Merkezi Hollanda'nın başkenti Lahey'de bulunan BM Lübnan için özel Mahkemesi'nin, 2005 yılında gerçekleştirilen Hariri cinayetinin arkasında Hizbullah'ın bulunduğuna dair güçlü delillere ulaştığı öne sürülüyor.
Hizbullah ise Mahkeme'nin İsrail'in oyuncağı olduğunu öne sürerek, cinayetin arkasında Tel Aviv'in bulunduğunu iddia ediyor. Uzmanlar Mahkeme'nin Hizbullah aleyhine alacağı muhtemel bir kararın hükümet krizine yol açmasının kaçınılmaz olacağını vurguluyor.

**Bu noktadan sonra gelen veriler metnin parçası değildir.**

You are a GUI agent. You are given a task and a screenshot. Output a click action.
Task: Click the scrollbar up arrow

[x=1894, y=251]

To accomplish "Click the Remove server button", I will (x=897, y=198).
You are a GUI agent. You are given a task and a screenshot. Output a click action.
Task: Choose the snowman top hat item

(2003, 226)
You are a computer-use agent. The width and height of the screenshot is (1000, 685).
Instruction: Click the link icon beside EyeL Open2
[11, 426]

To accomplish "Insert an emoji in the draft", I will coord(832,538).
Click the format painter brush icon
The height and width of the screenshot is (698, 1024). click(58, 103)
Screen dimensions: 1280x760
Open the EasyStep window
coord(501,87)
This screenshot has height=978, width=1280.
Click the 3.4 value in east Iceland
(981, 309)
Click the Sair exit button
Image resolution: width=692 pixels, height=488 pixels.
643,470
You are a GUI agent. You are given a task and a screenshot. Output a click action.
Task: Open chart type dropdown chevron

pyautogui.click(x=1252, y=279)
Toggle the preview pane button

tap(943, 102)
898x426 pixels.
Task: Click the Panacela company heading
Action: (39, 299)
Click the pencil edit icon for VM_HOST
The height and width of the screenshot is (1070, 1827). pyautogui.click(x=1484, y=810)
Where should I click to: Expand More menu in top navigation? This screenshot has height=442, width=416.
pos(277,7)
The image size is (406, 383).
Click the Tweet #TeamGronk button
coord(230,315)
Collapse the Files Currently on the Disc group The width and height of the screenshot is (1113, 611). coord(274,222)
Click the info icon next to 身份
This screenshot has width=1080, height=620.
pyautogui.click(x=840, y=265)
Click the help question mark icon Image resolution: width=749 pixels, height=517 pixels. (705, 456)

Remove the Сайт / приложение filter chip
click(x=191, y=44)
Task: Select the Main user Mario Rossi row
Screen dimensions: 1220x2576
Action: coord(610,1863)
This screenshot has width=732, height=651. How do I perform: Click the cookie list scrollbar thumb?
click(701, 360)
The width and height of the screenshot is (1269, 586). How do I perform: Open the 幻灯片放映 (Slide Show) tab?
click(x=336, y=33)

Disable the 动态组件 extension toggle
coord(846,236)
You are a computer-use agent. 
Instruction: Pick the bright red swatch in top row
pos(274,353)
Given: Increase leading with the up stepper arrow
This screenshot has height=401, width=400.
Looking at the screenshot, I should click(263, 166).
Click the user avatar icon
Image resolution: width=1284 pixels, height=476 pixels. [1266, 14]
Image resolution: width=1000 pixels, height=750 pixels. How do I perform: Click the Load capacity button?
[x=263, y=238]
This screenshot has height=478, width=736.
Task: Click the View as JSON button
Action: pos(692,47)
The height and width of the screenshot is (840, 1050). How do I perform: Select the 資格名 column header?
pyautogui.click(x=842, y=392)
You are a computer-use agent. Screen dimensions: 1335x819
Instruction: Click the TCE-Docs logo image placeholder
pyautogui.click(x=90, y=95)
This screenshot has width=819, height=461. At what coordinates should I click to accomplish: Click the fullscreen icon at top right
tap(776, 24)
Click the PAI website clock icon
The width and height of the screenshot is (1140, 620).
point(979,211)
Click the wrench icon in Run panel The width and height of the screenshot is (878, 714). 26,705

2006 yılında İsrail ile giriştiği savaştan başarı elde ettiği öne sürülen Hizbullah daha sonra Lübnan siyasi hayatına damgasını vurmaya başlamıştı. 2008 yılında hükümet kurma girişimlerini kilitleyen Hizbullah kritik kararlarda kendilerine veto yetkisi verilmesini talep etmişti.
Arap Birliği, Fransa ve Mısır'ın başarısız diplomatik çabaları üzerine Türkiye'nin de desteğini alan Katar, taraflar arasında kısa sürede anlaşma sağlamıştı. Katar halen Lübnan'ın yeniden imarı için bu ülkeye milyarlarca dolarlık yatırım yapıyor.
Muhtemel bir hükümet krizinde tüm tarafların anında silaha sarılmasından endişe ediliyor. Politik olarak Sünni, Şii ve Hristiyanlar arasında güç paylaşımı olan Lübnan'da Hizbullah'ın liderliğini yaptığı Şiiler, nüfusları oranında ülkede söz sahibi olmadığını öne sürüyor. Şiiler halen ülke nüfusunun yüzde 40'ını oluşturuyor.